Son yirmi gündür hayatım en çok sevdiğim iki kelime etrafında dönüyor. Yazmak ve okumak.
”Dünyanın en mutlu insanı benim” demek istiyorum, ama beni tanıyanların hemen, ” Meliha, sen zaten hayatın boyunca o iki kelime etrafında dolaştın. Değişen ne var ki?” diye bağırabilirler.
Evet, kendimi bildim bileli en çok sevdiğim şey okumak, hikaye uydurmak ve yazmaya çalışmaktır. Son nefesime kadar da bu böyle olacak. O yüzden yalnızlığı fazlasıyla seven bir insanım.
Zaten okumak ve yazmak tek başına yapılan, yapılması gereken bir şeydir.
Ama yirmi gündür bunu bir sürü arkadaşımla birlikte yapıyorum. Farklı farklı pencerelerden bakarak anladıklarımızı, anlamadıklarımızı ve anlamak istediklerimizi tartışıyoruz.
Bu işin en güzel tarafı da genelde öyküleri konuşuyoruz. Yani benim en büyük aşkım olan edebiyat türü.
Daha okuma yazma öğrenmeden, neredeyse iki üç yaşından beri hikaye uydurmaya başladığıma göre, şu an dünyanın en mutlu insanı olmam doğaldır. Değil mi?
Peki, ben bu yirmi gün içerisinde neler öğrendim…
Okuduğum her öyküyü ameliyat edercesine tekrar tekrar okuyarak, anlamayı ve çözmeyi. Çözmeyi öğrendikçe de, kendi öykülerimi nasıl ameliyat etmem gerektiğini öğreniyorum.
Yani Semih Gümüş ve kurstaki arkadaşlarım sayesinde, sakat da olsa dokunmaya kıyamadığım çocuklarımı kesip, biçiyorum. Vedalaşmam gereken ağır ağır cümleler, tonla kullandığım ünlem işaretleri, sonu gelmeyen noktalama işaretleri ve illa ki mesaj verme kaygılarım.
Anlayacağınız çok, ama çok çalışmam lazım. Ama çok mutluyum. Kimse bana dokunmasın, hayatımın sonuna kadar masa başında oturup, bunlarla uğraşabilirim. (Keşke bu mümkün olabilse)
İnanır mısınız, artık rüyalarımda bile Semih beyin karşısında öykülerimin savunmasını yapıyorum. Hem de öyle böyle değil, kıran kırana savaşırcasına.

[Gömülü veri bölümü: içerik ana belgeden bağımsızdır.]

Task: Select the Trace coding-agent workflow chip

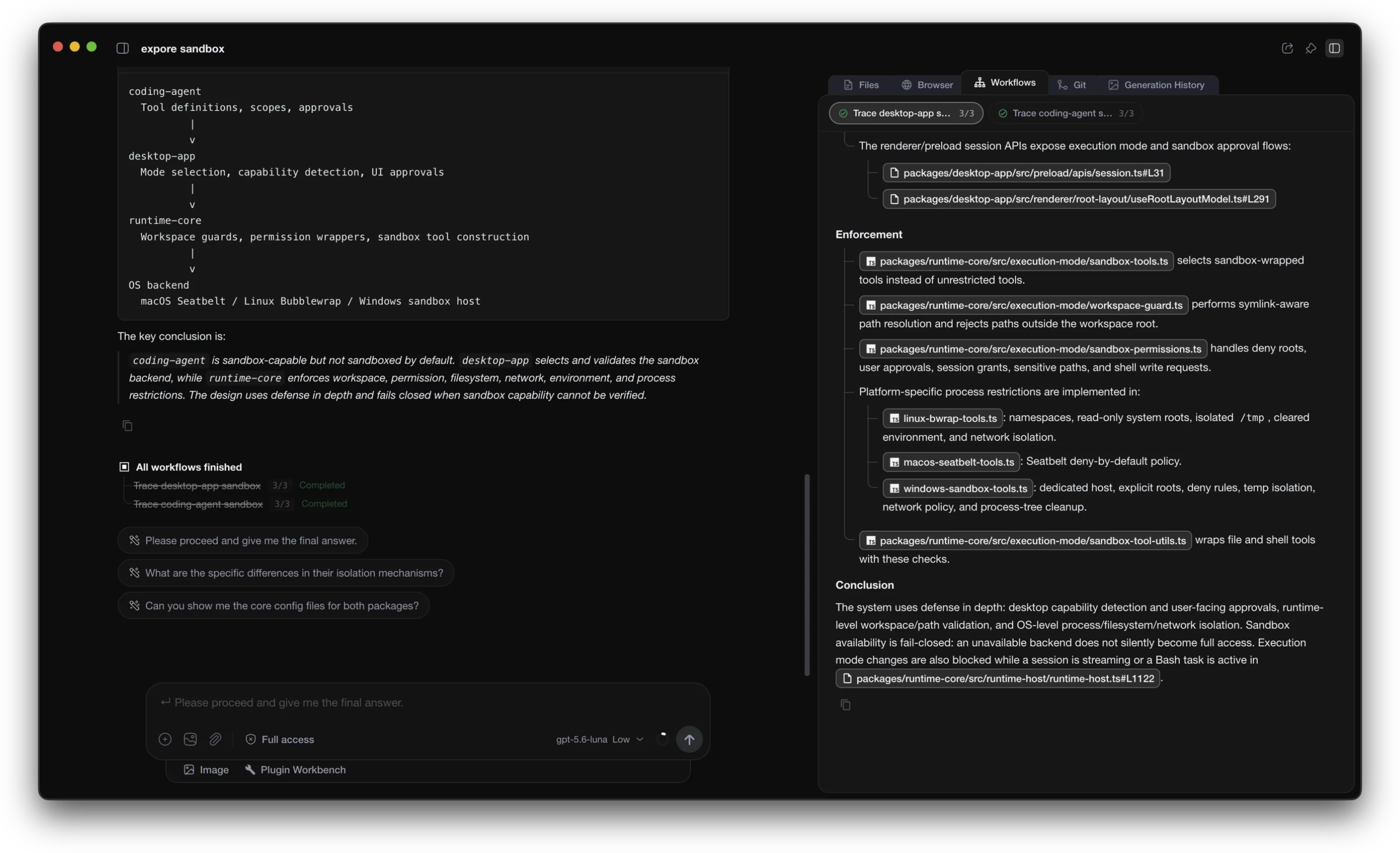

Uyandığımda kendi halime gülüyorum, ”O güler yüzlü, sempatik adamı ne hale soktun” diyerek suçu bilinçaltıma havale ediyorum.
Bu geceki rüyamda mesela, ”Meliha, sen konuşurken ‘kendi ihanetime ihanet etmiyorum’ cümlesini kurar mısın diye soruyordu Semih bey. Ben, ”Evet, evet” diye gülümseyerek kafa sallamaya çalışırken, ”Öyküde böyle bir cümle kurulamaz! Benim söylediklerimi yapmazsan, o turşusunu kurduğun öykülerinden kimsenin haberi olmayacak. Ona göre” diye çıkışınca uyandım.

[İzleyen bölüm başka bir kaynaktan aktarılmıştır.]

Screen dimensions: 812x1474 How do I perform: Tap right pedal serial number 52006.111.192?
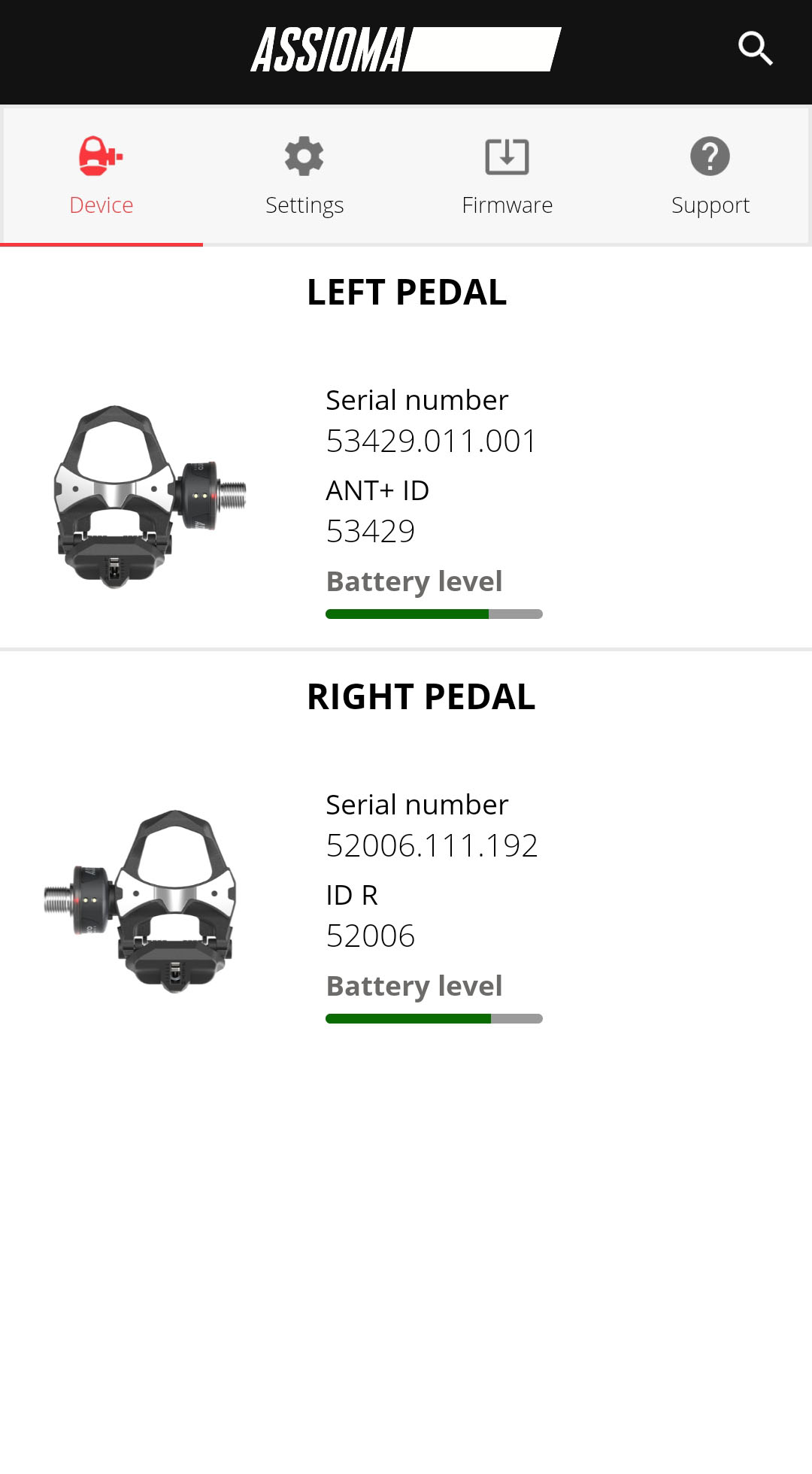pyautogui.click(x=432, y=845)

Sabah kahvemi yapar yapmaz onun önerdiği bir kitabı elime aldım ve otuzuncu sayfasında şu cümleyle karşılaştım.
”İyi bir öykü yazmanın üç kuralı var- ama sorun şu ki, o kuralları kimse bilmiyor…”
Demek ki, hem Semih beyin söylediklerini dikkate almalıyım, hem de kendi bildiklerimin bazılarını da unutmamalıyım.
Neyse benim çalışmam lazım. Ameliyatlara devam.